Other users may be experiencing problems, and you should try to uninstall that theme or plugin until the vulnerability is fixed.
Step 10: Reinstall WordPress Core
It’s important to reinstall WordPress itself after you’ve done this. If the files in the WordPress core have been compromised, you’ll need to replace them with a clean WordPress installation. To do this, upload a clean set of WordPress files to your site via SFTP, overwriting the old ones.
I’ve installed WordPress several times myself. I’m not sure why it overwrites the wp-config.php and .htaccess files. That’s usually why people have problems. It may not actually do anything, but I would suggest using an auto-installer if it doesn’t work.
There are two main ways to do this: either you can FTP the files manually or upload them through the website itself (we have a built-in form for uploading files, so you click that button, and the file is uploaded).
Step 11: Clean Out Your Database
Clean out Your Database.Your site has been hacked, and you’ll need to clean that out. It’s a good idea to clean out your database as a clean database will have less stale data and take up less space, making your site faster.

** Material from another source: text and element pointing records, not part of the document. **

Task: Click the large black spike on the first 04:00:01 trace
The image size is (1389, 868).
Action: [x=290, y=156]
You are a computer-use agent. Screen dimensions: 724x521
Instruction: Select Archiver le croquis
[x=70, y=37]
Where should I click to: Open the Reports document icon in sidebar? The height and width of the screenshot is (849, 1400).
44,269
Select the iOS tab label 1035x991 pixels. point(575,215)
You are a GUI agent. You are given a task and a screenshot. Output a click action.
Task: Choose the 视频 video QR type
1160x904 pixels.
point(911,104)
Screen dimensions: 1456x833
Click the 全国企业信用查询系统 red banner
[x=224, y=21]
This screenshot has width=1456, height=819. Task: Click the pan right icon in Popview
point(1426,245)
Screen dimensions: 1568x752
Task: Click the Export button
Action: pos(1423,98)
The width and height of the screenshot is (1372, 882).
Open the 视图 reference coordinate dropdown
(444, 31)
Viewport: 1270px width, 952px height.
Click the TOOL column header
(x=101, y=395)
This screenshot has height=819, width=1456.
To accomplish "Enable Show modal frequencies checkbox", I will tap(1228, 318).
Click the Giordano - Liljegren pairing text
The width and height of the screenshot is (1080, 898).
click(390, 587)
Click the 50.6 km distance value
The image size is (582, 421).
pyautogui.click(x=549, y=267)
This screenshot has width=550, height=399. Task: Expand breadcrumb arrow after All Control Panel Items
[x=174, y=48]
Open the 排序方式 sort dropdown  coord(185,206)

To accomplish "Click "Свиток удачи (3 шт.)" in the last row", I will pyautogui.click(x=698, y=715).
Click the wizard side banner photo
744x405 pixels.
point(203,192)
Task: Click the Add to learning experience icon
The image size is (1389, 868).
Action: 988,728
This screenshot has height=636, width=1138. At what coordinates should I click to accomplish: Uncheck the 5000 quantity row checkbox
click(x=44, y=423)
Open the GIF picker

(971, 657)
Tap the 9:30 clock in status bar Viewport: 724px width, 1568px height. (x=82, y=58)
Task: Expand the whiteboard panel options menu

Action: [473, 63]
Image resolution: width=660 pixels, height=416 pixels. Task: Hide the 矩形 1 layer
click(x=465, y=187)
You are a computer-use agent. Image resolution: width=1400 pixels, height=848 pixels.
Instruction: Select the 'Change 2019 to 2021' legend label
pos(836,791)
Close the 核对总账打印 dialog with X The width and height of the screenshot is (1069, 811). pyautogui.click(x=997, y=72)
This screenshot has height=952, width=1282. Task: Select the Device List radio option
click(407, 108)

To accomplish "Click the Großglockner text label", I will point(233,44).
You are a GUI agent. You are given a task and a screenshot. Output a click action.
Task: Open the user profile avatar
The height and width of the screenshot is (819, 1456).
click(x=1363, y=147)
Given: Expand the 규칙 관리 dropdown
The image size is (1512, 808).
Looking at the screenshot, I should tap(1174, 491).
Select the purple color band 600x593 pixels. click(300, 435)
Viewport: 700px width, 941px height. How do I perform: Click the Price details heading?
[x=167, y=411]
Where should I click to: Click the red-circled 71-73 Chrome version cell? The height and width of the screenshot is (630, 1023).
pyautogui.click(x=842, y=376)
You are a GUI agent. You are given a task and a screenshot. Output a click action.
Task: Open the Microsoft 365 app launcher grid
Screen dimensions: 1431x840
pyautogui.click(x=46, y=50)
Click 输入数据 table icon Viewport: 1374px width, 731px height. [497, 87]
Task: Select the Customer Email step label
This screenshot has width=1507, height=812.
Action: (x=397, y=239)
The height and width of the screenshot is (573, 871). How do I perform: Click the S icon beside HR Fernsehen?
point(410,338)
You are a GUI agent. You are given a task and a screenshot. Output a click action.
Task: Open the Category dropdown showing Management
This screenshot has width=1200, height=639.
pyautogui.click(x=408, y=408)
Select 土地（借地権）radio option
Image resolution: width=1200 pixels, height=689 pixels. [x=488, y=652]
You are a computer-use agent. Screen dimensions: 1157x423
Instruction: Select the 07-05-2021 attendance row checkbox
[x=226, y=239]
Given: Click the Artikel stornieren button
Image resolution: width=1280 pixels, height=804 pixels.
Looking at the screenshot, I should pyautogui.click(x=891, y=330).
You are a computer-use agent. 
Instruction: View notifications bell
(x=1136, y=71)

If you’re using a security plugin or service or running your checks, you can see if your database has been hacked by running a scan via that.
Or use the WP-Optimize plugin to scan your database and remove any plugins that aren’t needed, and optimize your database for the future.
Finally, Thank you for reading this article, and I can Think that your problem will be resolved. If not, you are free to contact my team.